Below are some records. Write out exactly their lines from the one with "Task: Click the RYN symbol for Rayonier Inc" through the one with "Click the rewards", and leave the pictures behind.

#### Saved data entries:
=== Section Start ===

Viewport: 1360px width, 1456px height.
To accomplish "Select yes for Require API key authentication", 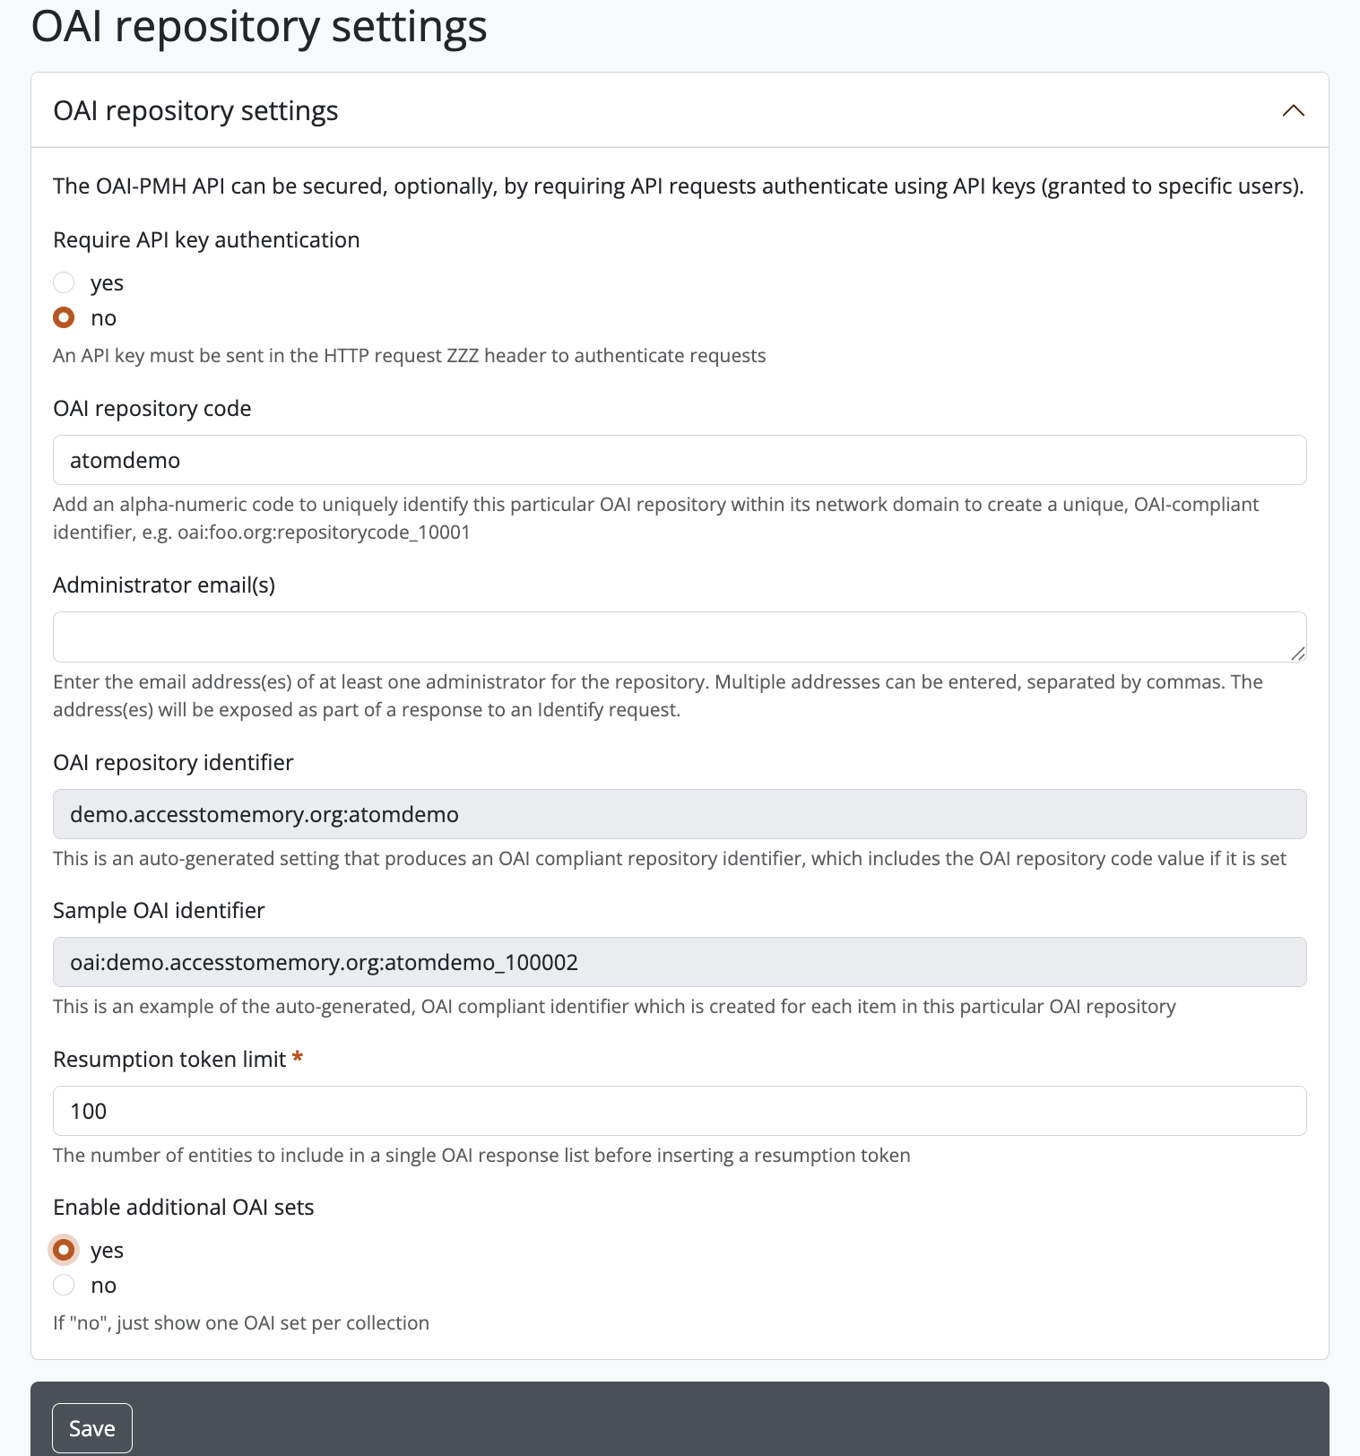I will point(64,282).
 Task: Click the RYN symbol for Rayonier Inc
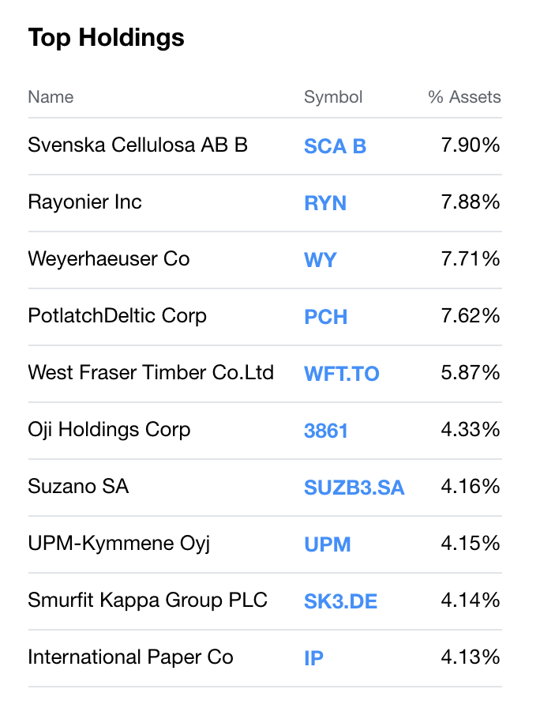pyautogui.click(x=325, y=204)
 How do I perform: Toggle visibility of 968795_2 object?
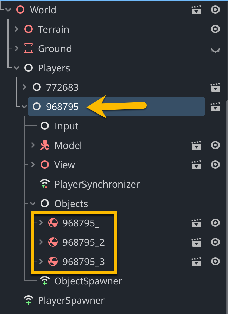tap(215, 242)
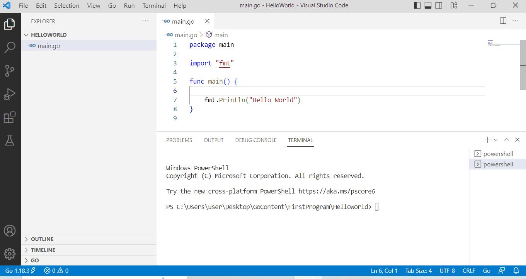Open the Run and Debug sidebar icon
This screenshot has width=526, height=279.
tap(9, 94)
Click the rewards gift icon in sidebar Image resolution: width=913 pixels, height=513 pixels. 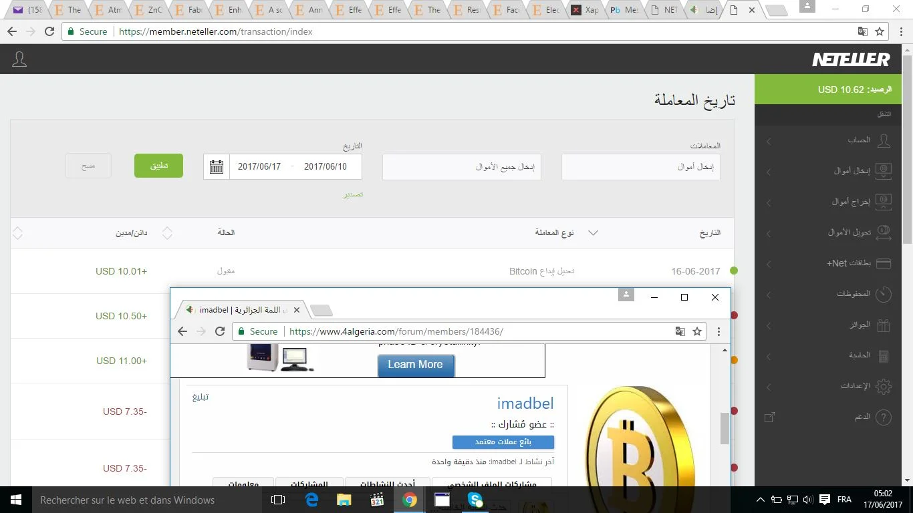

=== Section End ===
=== Section Start ===

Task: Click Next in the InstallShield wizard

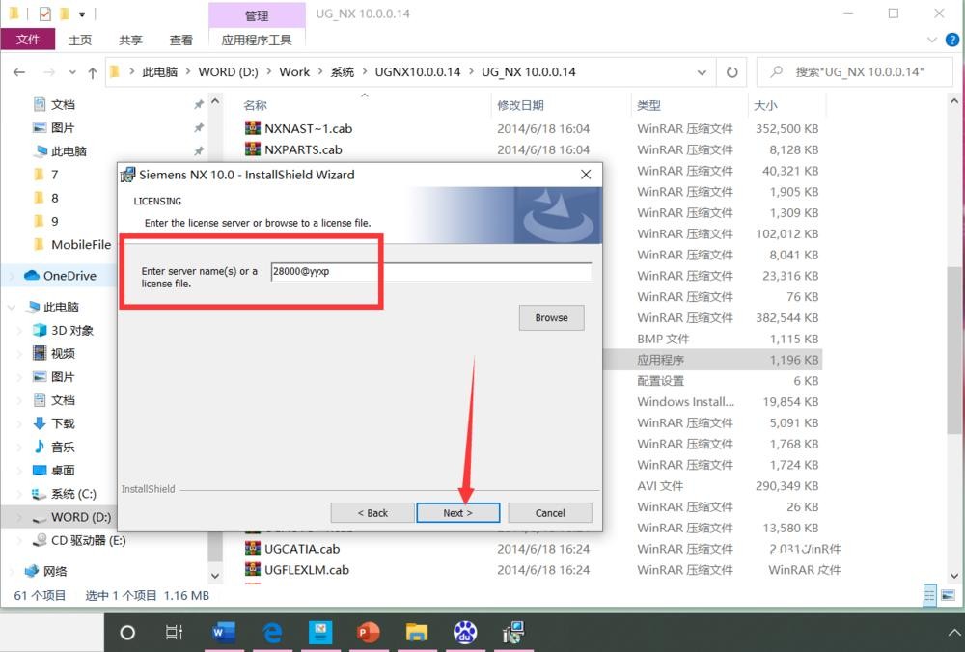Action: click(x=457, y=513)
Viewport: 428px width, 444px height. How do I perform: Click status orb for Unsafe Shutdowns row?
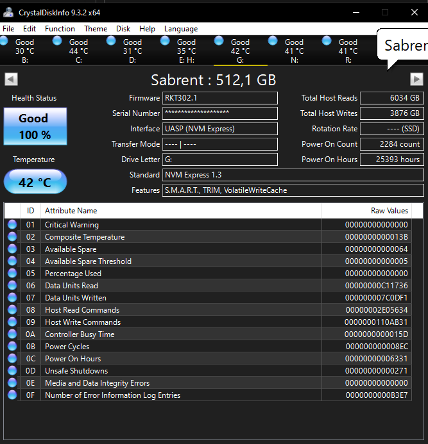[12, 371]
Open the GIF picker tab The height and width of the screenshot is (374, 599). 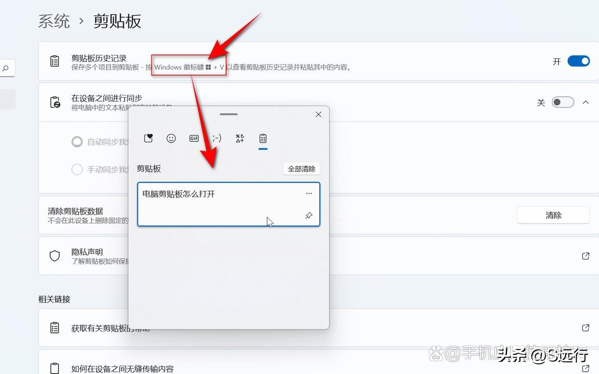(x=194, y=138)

=== Section End ===

#### FINISHED EXERCISE:
 Task: Click the RYN symbol for Rayonier Inc
pyautogui.click(x=325, y=204)
 How do I perform: Toggle visibility of 968795_2 object?
tap(215, 242)
Open the Run and Debug sidebar icon
This screenshot has width=526, height=279.
tap(9, 94)
Click the rewards gift icon in sidebar Image resolution: width=913 pixels, height=513 pixels. 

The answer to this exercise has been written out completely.